What is Franchising?
🕒: Five minutes
Franchise is the process by which the owner of a business (the franchisor) sells the rights to their business model, business systems and trademarks to a third party (the franchisee). Therefore, franchising is not a business per se but a means of enabling a business to develop its consumer base and/or its geographic reach with minimised growth risk. Therefore, franchising is not a business per se but a means of enabling a business to develop its consumer base and/or its geographic reach with minimised growth risk.
A simple search online reveals the technicality of franchising but specificity lies in the details. To gain a genuine comprehension of franchising, it is necessary to move beyond any dictionary definition and examine what franchising means to and for a potential franchisor and a prospective franchisee. This is best done by examining the key questions that are commonly asked about franchising.
Franchise Opportunity vs. Business Opportunity
The core difference between a franchise opportunity and a business opportunity is the differing offering of these two options. A business opportunity can be defined as the sale or lease of any good or service that allows the purchaser to establish a business. A franchise, however, is effectively a licence granted to a franchisee, which enables them to use a business concept and trademark to develop a product or service in a particular region.
There is a wide variety of secondary differences between a franchise and a business opportunity, including:
- Associated cost – franchises are generally more expensive due to higher start-up costs and royalty payments.
- Training – a major advantage of a franchise opportunity is that training and support are usually essential components of a franchisor’s offering.
- Flexibility – an important consideration when considering a franchise opportunity is what it will mean to function within the parameters of a trademark. Franchises tend to be very structured operations whilst business opportunities allow for greater customisation.
A franchise is an opportunity for a franchisee to build upon established brand equity and for a franchisor to expand their reach. Unlike a business opportunity, the legal contracts it entails are long-standing and binding agreements focused on the long-term development of the products or services entailed. As a potential franchisor, it is imperative to understand what is expected of you in terms of training and support. As a potential franchisee, it is essential to understand the level of commitment entailed by this endeavour.

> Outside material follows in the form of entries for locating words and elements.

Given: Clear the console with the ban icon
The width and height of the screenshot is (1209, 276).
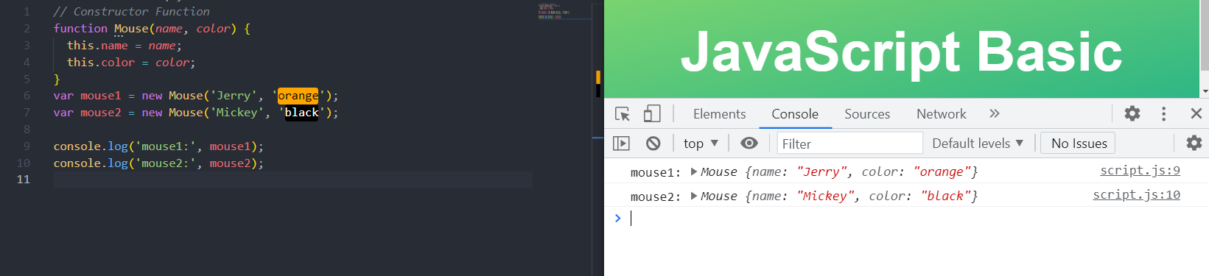Looking at the screenshot, I should 653,144.
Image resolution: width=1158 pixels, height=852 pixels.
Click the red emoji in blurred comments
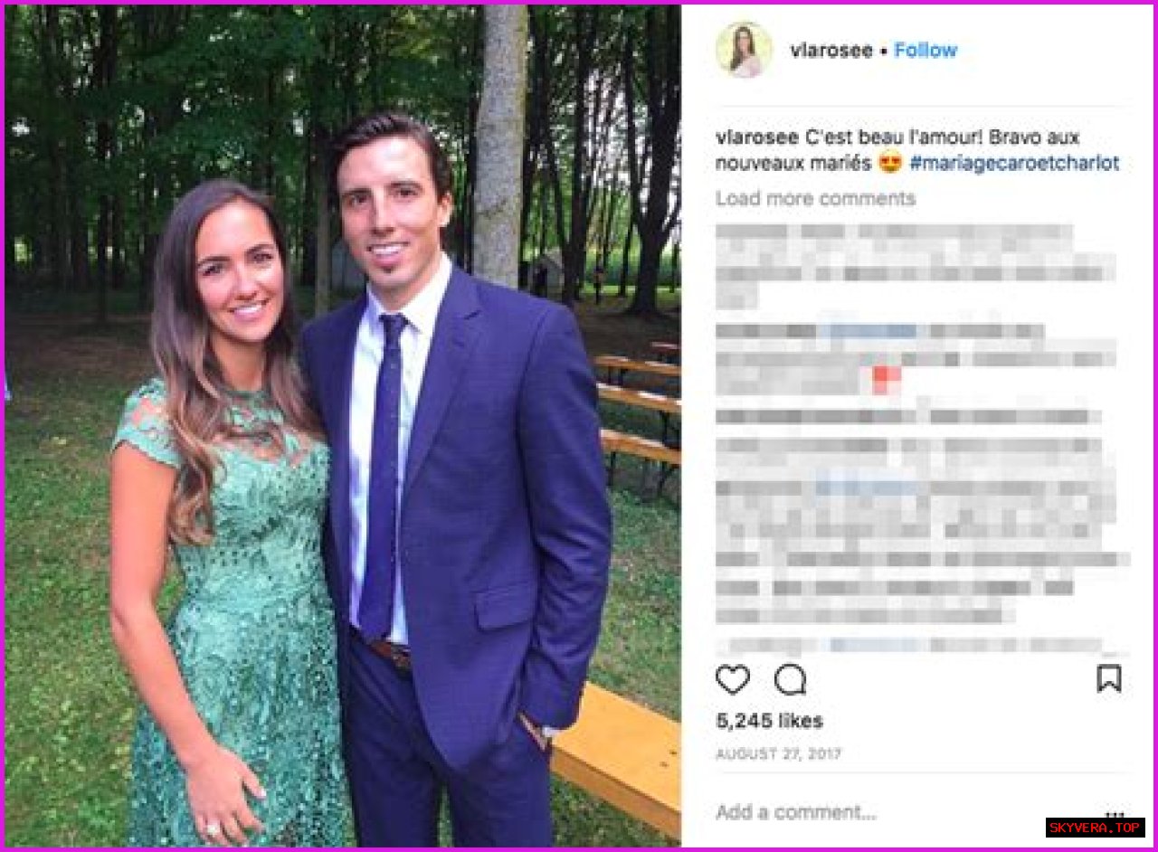tap(887, 379)
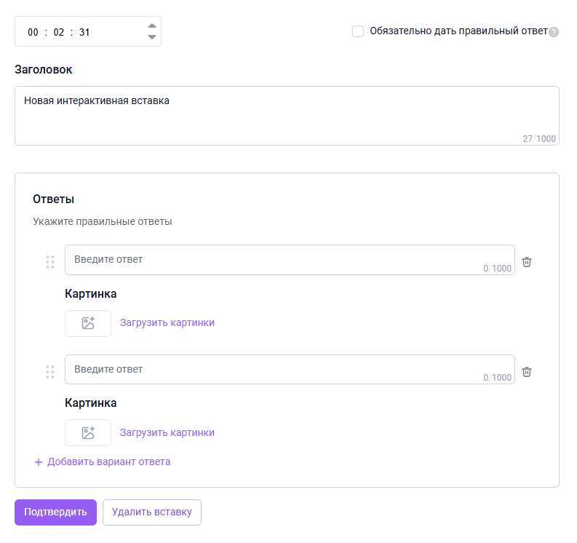The height and width of the screenshot is (543, 577).
Task: Decrease time with the down arrow
Action: coord(151,37)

Finding the perfect franchise is where a directory like Franchise Europe can provide assistance. Through our online portal you can access information on the vast range of franchises available throughout Europe at this time and search by categories, by investment or by location. Alternatively, if you are looking to franchise your business, you can use this portal to advertise your opportunity and be matched with potential franchisees.
Once you have been matched with your perfect franchise or franchisee, spoken to other franchisees and arranged the terms of your agreement, it is necessary to sign a franchise agreement. In the US a prospective franchisee must receive the franchise's franchise disclosure document (FDD) before they sign this contract. The FDD is a formal disclaimer of the machinations and terms of the franchise agreement and offers potential franchisees extensive information regarding the franchise in question.
In Europe, only six countries have formally enacted franchise disclosure laws (Belgium, France, Italy, Romania, Spain and Sweden) but some have ‘good faith’ laws. It is important for you, as either a franchisor or a franchisee, to research the legal positioning of the franchise industry in your country before you sign the franchise agreement.
The terms of a franchise agreement vary depending on the franchise with some franchisors enacting rigid stipulations and others allowing negotiation. Any questions regarding these terms should be addressed prior to this signing as the franchise agreement is a legally binding contract. Once this contract is signed, it is time to jump into the action phase of the franchise, whether this is commencing training yourself or training your new franchisee.
Who Owns a Franchise?
The question of franchise ownership is essential to the understanding of what exactly is entailed by franchising. There is a trend of franchisees being called “franchise owners” but the implication that a franchisee owns a franchise is fundamentally incorrect. The franchisor is always in complete control of the franchise network.
Finding out what you have the right to sell is the simplest way of finding out what you own. As the franchisee is leasing the intellectual property and business format of the franchise, the franchisor will have the right to veto the sale of a franchise or master franchise. The franchisor is also the ultimate decider regarding who can start, leave or develop the franchise and the franchisor has overall control of the franchise network.
Therefore, the franchisee must lay out their own terms and requirements, prior to joining a franchise network and ensure that these provisions are made in their franchise agreement. The agreement should always explicitly detail what will occur in the event of a franchise sale so, in the event that the franchisee wishes to move on from the business, the franchisor will have first right of refusal over the franchise and the capacity to instil a new franchisee of their choice.
N.B. The relationship between franchisor and franchisee is governed by a contract. It is crucial that you seek professional advice when negotiating your contract, preferably from a lawyer who has experience with franchise agreements.